Con il secondo lamenta che la Corte di Appello avrebbe errato mancando di considerare che la incongrua somministrazione del farmaco a base di olanzapina era autorizzata in Italia per il trattamento della schizofrenia, ma non per il disturbo bipolare diagnosticato.

Con il terzo prospetta la violazione e falsa applicazione dell’art. 132 c.p.c., n. 4, art. 115 c.p.c., poiché la Corte di Appello avrebbe errato omettendo di considerare che gli effetti che la deducente aveva patito all’esito della incongrua somministrazione del farmaco non erano consistiti solo nella depressione, come affermato nella sentenza gravata indicando che questa possibilità era stata prospettata alla paziente medesima, bensì altri e più complessi, corrispondenti a quelli allegati nella originaria citazione, a quelli riportati nella scheda tecnica del medicinale e infine accertati anche dal perito giudiziale.;

La Suprema Corte ritiene il ricorso inammissibile per carente ricostruzione dei fatti processuali.

La ricorrente, nel pretendere il risarcimento, lamenta l’incongrua somministrazione di un farmaco a base di olanzapina, effettuata diagnosticando un disturbo bipolare, ovvero paranoide, laddove il CTU aveva escluso tale patologia riscontrando più semplici disturbi ansiosi della personalità.

[DOMANDE SUL MATERIALE]
1. Secondo il brano citato, per il trattamento di quale malattia il farmaco a base di olanzapina era autorizzato in Italia?
2. Riassumi in forma di elenco il paragrafo del brano citato che inizia con "Con il terzo prospetta", conservandone i fatti principali.
I dati costituiscono un materiale separato dal brano.

[MATERIALE RACCOLTO]
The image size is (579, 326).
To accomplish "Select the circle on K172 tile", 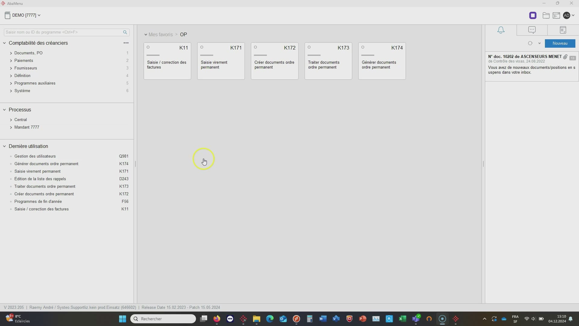I will click(x=255, y=47).
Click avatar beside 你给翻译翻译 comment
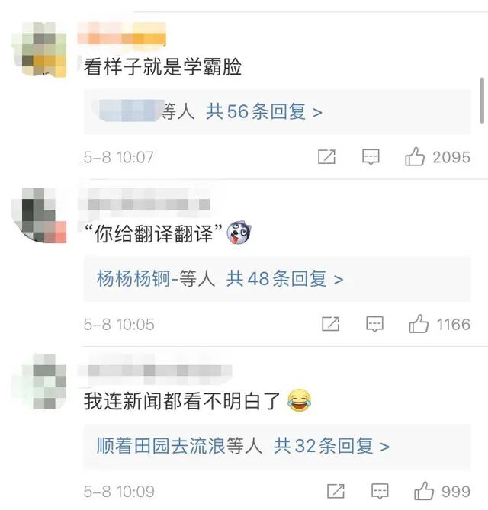The image size is (488, 510). (39, 215)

[RISPOSTE]
1. Per il trattamento della schizofrenia.

2.
- Si denuncia la violazione e falsa applicazione dell'art. 132, n. 4, e dell'art. 115 c.p.c.
- Secondo la deducente, la Corte di Appello ha sbagliato perché non ha considerato che gli effetti dell'incongrua somministrazione del farmaco non si sono limitati alla depressione.
- La sentenza gravata aveva indicato la depressione come possibilità prospettata alla paziente.
- Gli effetti subiti sono stati invece altri e più complessi.
- Corrispondono a quelli allegati nella citazione originaria e a quelli riportati nella scheda tecnica del medicinale, e sono stati accertati anche dal perito giudiziale.